Note: The readings this week are from Lamentations, with the alternative choices of Psalms 137, the subject of this post, or 37. See an earlier post for Psalm 37.
By the rivers of Babylon — there we sat down and there we wept when we remembered Zion. (Ps. 137:1)
We may not remember Zion, but having often sung the 1972 reggae song made famous by Bob Marley and the Melodians, this lament of a people in exile will not be too far from the surface of our memories. To the psalm singer, however, the next verse it he one that hits home:
On the willows there we hung up our harps. For our captors asked us for songs and our tormentors called for mirth: “Sing us one of the songs of Zion!” How shall we sing a song of God in a strange land?

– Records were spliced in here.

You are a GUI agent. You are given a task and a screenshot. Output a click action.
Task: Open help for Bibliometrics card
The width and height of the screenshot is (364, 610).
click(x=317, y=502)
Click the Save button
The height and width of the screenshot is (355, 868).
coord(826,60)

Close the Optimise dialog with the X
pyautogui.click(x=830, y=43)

You would think that the singing of songs would be a powerful feature of grief and remembrance in exile. Some of our folk favourites are songs of people in another land, from the more hearty Botany Bay to a plaintive Isle of Innisfree (Dick Farrely, 1950), an oft-recorded song about Irish emigrants:
And when the moonlight creeps across the rooftops of this great city, wondrous though it be / I scarcely feel its wonder or its laughter; I’m once again back home in Innisfree.

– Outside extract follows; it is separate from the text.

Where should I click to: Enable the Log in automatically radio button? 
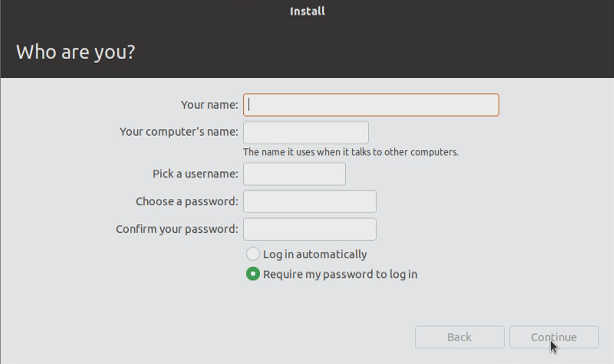click(253, 254)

In Babylon, it seems the Israelites could not muster the inspiration. Was it just to deny the captors? It may have sprung from an anger so strong as to banish all thought of song, generating vicious thoughts against the captors and their children. (v. 9) We may wish to dismiss this sting in the tail as classic outdated Old Testament vengeance; however it does give us a glimpse of what anger can do and how hard it is to manage. Deal with it we must if society is to avoid such dominoes of damage.